With Legislation in Place, Hard Part Begins
Updated: Saturday, August 18, 2001 7:43 PM
Posted: Thursday, August 16, 2001 8:46 AM
Now comes the hard part. With Gov. Gray Davis' signing of Assembly Bill 471 on Aug. 13, California will soon usher in account wagering as well as see the unionization of racetrack backstretch workers. But how?
The approval of the legislation, which go into effect Jan. 1, 2002, is only the first step in a lengthy process.
"We have to create the regulatory framework to make it all work," said Mike Marten, spokesman for the California Horse Racing Board. "Do not count on Jan. 1 for the start up of account wagering. Just the standard textbook regulation takes five months, and that's if everybody agrees on it from the start."
The CHRB expects months of lively debate during public review of potential policies. It remains to be seen how many companies will offer account-wagering services; there could be a split between the Magna Entertainment-owned tracks, and those that have exclusive partnerships with the TV Games Network.
In any event, commissioner John Harris, pleased by the bill's approval, believes the board will act as soon as it can.
"This is something we'll move on quickly and try to have in place by the end of the year," Harris said. "It has proven to work in other states without major problems."
Harris sees the bill as "a move forward for California. In particular, account wagering is something we tremendously need. We don't have the outlets to expand racing to more fans. The (state) lottery has more than 20,000 outlets; racing has 30 to 40. This helps level the playing field. It's a proven way to allow people to exercise their God-given right to bet on horses."
Due to the rapid growth of Internet play, California has been cut out of the action. More than 650 Web sites already allow California residents to make long-distance bets through their wagering accounts, officials said.
Horsemen and state legislators estimate that California is losing $30 million a year that normally would be deducted from those bets -- pegged to be worth as much as $1 billion -- for taxes, purses, and other uses. By allowing the state to regulate account wagering, that money would stay in the state.
Account wagering is only part of the bill's three-pronged reforms. It also calls for improved housing and living conditions for the state's 3,500 grooms and other workers who live on track. In addition, backstretch workers would be allowed to unionize and to participate in collective bargaining.
Davis had vetoed a very similar bill last year, calling it an expansion of gambling. An opinion by state attorney general Bill Lockyer helped change his mind. Just a month ago, Davis reportedly was still leaning against the bill, sponsored by assembly members Robert Hertzberg, Herb Wesson, Mike Briggs, and Dion Aroner, plus state senators John Burton and Ed Vincent.

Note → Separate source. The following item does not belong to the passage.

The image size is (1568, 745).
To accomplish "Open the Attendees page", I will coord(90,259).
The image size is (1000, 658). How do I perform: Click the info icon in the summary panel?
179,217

The often fractious California racing industry came together behind the bill and lobbied hard for its approval. That included hiring Darius Anderson, a former Davis fund-raiser and organizer of the governor's inauguration committee, to lobby on racing's behalf.
"This shows the necessity of the entire racing community working closely together," said Wes Fitzpatrick, president of the California Thoroughbred Breeders Association. "This is legislation that can have a profound impact on many areas of our business."
In addition, Davis recently approved legislation that exempts breeding stock from state sale and use taxes. "All these things help," said racing lobbyist Robert Fox. "The racing industry has had as good a year as we could possibly hope."
Proposed CHRB policies for account wagering, plus backstretch labor and housing reforms, should get their first public hearings in early fall. "Any new regulations would likely go to (CHRB) committee in September," Marten said. "The approval of the bill sets everything in motion so we can get cracking on it."